Today we will discuss how the Gospel frees us from every form of legalism. The Encyclopedia of Christianity in the United States defines legalism as a pejorative descriptor for “the direct or indirect attachment of behaviors, disciplines, and practices to the belief in order to achieve salvation and right standing before God,” emphasizing a need “to perform certain deeds in order to gain salvation” (works) as opposed to the doctrine of justification by faith” (Legalism: Wikipedia). In simple terms, legalism believes that one must perform certain deeds to be right with God.
These deeds can be things other than those things found in the Law. In my earlier days following the Lord, I had what I would describe as a very legalistic prayer life. Since prayer was vital to the Christian life and for success in ministry, I was taught that I should spend a certain number of hours on my knees. If I didn’t pray for a number of hours each day, I carried around a sense of failure and condemnation. On those days when I was able to pray much, I felt that the Father was pleased with me. So my peace with God was not based on the finished work of Jesus Christ on the cross but on my perfect prayer performance.
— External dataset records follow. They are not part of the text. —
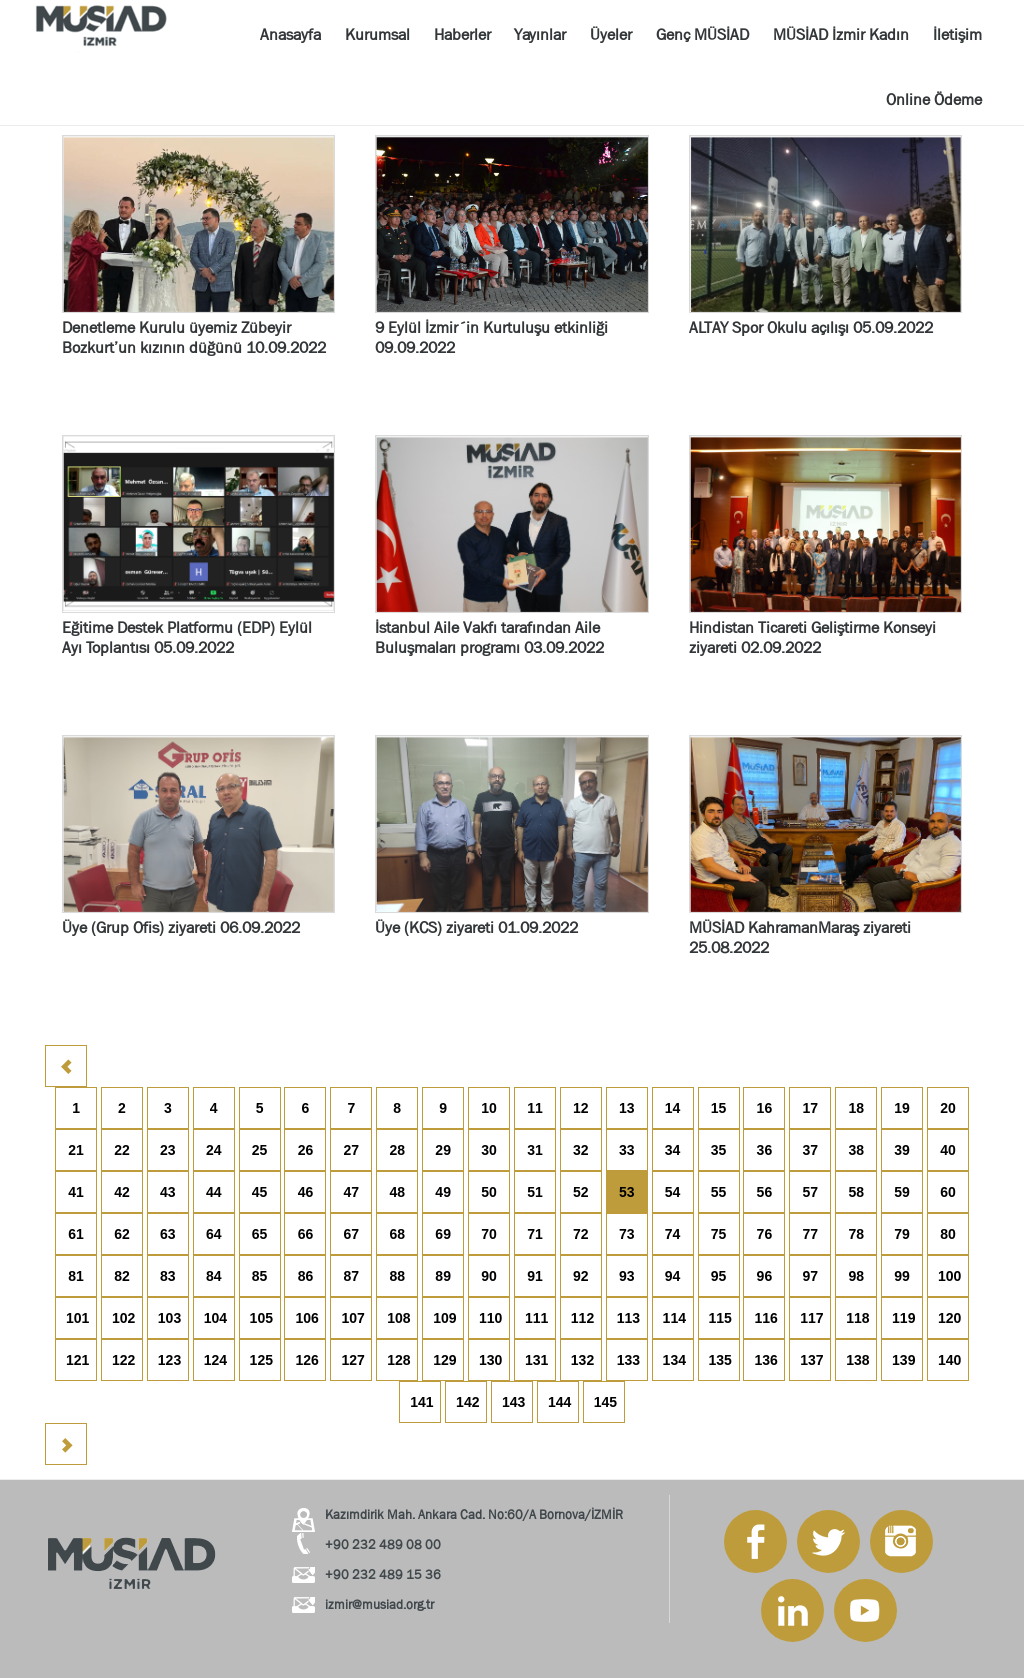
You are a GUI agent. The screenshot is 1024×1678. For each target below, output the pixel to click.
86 (306, 1276)
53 (627, 1192)
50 (489, 1192)
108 (398, 1318)
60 (948, 1192)
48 (397, 1192)
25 (260, 1150)
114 (674, 1318)
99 (902, 1276)
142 (467, 1402)
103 (169, 1318)
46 (306, 1192)
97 (810, 1276)
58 (856, 1192)
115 (720, 1318)
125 (261, 1360)
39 (902, 1150)
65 (260, 1234)
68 (397, 1234)
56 (765, 1192)
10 (489, 1108)
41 (76, 1192)
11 (535, 1108)
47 (352, 1192)
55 (719, 1192)
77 (810, 1234)
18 (856, 1108)
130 (490, 1360)
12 (581, 1108)
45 (260, 1192)
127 (352, 1360)
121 (77, 1360)
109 (444, 1318)
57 (810, 1192)
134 (674, 1360)
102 (123, 1318)
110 (490, 1318)
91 (535, 1276)
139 (903, 1360)
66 (306, 1234)
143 (513, 1402)
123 (169, 1360)
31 (535, 1150)
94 (673, 1276)
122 (123, 1360)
God faithfully delivered me from this legalism as He showed me the things I needed for life and fruitful service God gave freely based on grace. When I felt I had prayed adequately, I expected God would powerfully anoint me, but the reverse was often the case—I felt God was not with me and the meeting was flat. But on those days when I was responsible for preaching but, due to busyness, could not pray as much as I had wanted, I expected little to happen. Yet those meetings were often the most powerful. I soon got the message: while faithfulness to pray was important, the things I needed for ministry could not be earned but were freely given by grace.
How many of Paul’s letters are laid out helps us grasp this. In many of his letters (such as Ephesians), Paul begins the letter with statements about what God did in Christ. In the first three chapters of Ephesians, there is not one imperative but all indicatives (statements of fact). But beginning in chapter four, Paul unfolds a series of admonitions on how they should live in the light of what God has done in Christ. If we divorce these admonitions as many laws one must obey before the blessing can come, we succumb to the dreaded disease of legalism. These moral imperatives are real and must be obeyed, but they must be linked to the indicatives that precede it. For example, Paul uses the word therefore in Ephesians 4:1 to begin his moral imperatives, indicating that what he is saying in this new section is drawn from the section that precedes it. In other words, these imperatives presume the grace of the gospel.
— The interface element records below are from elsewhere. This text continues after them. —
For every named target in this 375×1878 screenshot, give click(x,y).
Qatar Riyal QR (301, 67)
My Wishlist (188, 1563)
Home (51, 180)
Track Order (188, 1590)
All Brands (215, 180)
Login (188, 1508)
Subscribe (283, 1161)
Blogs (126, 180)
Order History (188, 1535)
If we are not careful, we can fall into the trap of allowing good things like prayer, Bible study, and sharing the gospel to be viewed as stepping stones to God. That is what I had done with prayer as a younger believer. While prayer and reading scripture are vital to the Christian life, we must remember that it is not prayer and reading the Bible that causes me to abide in Christ, but the fact that I have already been united to Christ that empowers me to pray and read my Bible to bear fruit (see John 15). If we want to stay free from legalism, we must always start with what God has already done in Christ. Then, we will have the power to practice the imperatives which follow without falling into the trap of turning them into so many laws to obey.